Como atingir esse nível
de maturidade numa sociedade em que esmagadora parcela da população desacredita
de seus políticos e define a eleição como momento de barganhar o voto, ou seja,
negociá-lo por algum bem material ou favor. Ficou claro, nas eleições
municipais de 2012, que a crise ética que assola as estruturas do poder
brasileiro reflete diretamente no conjunto da sociedade. Se a lei da ficha suja
foi criada para dar um pouco de credibilidade à política brasileira, tirando de
circulação políticos oportunistas e
corruptos, a mesma deveria valer para o restante da sociedade. Sua aplicabilidade, certamente, exigiria do
estado investimentos milionários para a construção de novos presídios, pois os
existentes não comportariam a demanda.
O resultado das
eleições municipais em Araranguá deixou um rastro de dúvida quanta a sua
legitimidade, tamanho foi a quantidade votos depositado às urnas em troca de
algum benefício. Afinal quem seriam os culpados por tamanha insensatez, os
próprios candidatos ou a população. É importante não esquecer que o papel dos
vereadores eleitos é fiscalizar os atos do executivo, legislar e fazer cumprir
a legislação. Portanto são os representantes do legislativo as principais
referências da sociedade quanto a sua postura ética.
Até que ponto a
sociedade, especialmente os eleitores que comercializaram seu voto possuem
alguma moral para cobrar dos seus candidatos promessas de campanha. Romper com esse ciclo vicioso de corrupção
que contamina as estruturas da sociedade é o único caminho capaz de
restabelecer os princípios da dignidade e da justiça. Porém esse é um caminho
longo, cheio de obstáculos, que deve
iniciar na família, na educação dos filhos, na postura dos professores frente a
seus estudantes e, por fim, em todo conjunto da teia social. No entanto, tais
avanços dificilmente serão conquistados
mantendo intactas as estruturas de um sistema de produção econômica que
se reproduz e se alimenta com a preservação das desigualdades, das péssimas
estruturas nas áreas da saúde, educação, saneamento. É preciso, urgentemente,
fazer as pessoas acreditarem que atual realidade é fruto de um processo
histórico, construído pela própria sociedade, que não é eterno e, portanto,
pode ser revertido com outras formas de organização.
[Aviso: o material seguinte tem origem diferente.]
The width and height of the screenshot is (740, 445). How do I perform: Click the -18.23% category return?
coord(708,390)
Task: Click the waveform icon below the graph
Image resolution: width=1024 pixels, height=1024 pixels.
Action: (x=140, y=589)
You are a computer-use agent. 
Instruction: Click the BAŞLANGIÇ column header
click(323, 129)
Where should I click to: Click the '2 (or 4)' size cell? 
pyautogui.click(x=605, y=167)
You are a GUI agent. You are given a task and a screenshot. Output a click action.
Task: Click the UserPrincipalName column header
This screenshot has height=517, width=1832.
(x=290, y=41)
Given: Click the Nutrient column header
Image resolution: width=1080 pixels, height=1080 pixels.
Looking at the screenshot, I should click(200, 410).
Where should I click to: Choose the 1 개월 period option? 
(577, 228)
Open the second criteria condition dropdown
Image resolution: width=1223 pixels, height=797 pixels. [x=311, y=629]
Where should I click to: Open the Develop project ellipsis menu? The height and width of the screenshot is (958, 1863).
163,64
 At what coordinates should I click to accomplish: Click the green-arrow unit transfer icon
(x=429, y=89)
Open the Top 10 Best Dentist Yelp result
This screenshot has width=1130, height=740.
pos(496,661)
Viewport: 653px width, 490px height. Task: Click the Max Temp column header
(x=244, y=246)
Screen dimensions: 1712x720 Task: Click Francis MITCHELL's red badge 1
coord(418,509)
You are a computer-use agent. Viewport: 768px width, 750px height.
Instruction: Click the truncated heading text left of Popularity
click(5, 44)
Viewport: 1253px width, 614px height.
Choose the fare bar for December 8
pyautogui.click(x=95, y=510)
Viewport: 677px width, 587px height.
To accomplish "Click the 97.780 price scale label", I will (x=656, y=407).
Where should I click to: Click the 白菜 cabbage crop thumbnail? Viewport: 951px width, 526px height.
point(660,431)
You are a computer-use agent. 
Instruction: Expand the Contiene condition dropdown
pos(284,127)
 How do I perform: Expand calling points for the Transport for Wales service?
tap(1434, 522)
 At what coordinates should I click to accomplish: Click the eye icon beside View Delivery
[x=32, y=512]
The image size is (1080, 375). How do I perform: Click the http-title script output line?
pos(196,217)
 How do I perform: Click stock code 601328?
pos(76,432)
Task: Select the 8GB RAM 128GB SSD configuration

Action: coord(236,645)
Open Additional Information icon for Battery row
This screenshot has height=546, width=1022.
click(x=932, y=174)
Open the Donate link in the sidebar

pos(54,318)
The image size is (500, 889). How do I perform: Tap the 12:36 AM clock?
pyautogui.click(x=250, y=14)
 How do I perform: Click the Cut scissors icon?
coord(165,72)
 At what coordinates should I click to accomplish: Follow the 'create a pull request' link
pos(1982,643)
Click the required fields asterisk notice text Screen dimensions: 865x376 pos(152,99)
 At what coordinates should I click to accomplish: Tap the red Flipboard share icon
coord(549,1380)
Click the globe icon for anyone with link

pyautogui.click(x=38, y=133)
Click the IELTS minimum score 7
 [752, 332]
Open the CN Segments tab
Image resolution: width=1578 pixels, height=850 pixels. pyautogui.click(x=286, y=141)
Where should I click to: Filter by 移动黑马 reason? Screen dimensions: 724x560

A frente de Esquerda Araranguá,
nas eleições municipais de 2012, deu o primeiro passo para a concretização
dessa utopia, que poderá ocorrer mais cedo do que se imagina. Foram lançadas as
primeiras sementes de um projeto de sociedade que já teve início com o modo diferente
de fazer a própria campanha, dispensando super estruturas e investimentos
milionários para conquistar a confiança e o voto do eleitor. Uma sociedade
justa, solidária, fraterna não se consegue apenas com atos de fé, na esperança
de que uma força divina venha do céu e a institua. Não, isso não um projeto
pronto, produzido por alguns sujeitos iluminados e aplicados como um passe de
mágica. O primeiro passo é exercitar algumas atitudes simples que o regime
capitalista dispensou como o diálogo, os encontros coletivos para discutir e
procurar soluções dos problemas. O segundo passo é fortalecer os seguimentos
populares como sindicatos, associações de moradores, organizações não
governamentais entre outros, para que mantenham uma postura de independência
frente aos organismos governamentais, atuando como entidades fiscalizadoras e
estimuladoras da população no que tange a participação política.
A concretização dessas
etapas despertará na população outro sentimento acerca do que seja realmente
política, que a mesma não se encontra pronta e que está em construção
permanente. Chegar a esse estágio de entendimento significa a ruptura
definitiva com as velhas práticas governamentais. Não haverá mais espaço para
governos oportunistas, corruptos, que se beneficiam da ignorância da maioria.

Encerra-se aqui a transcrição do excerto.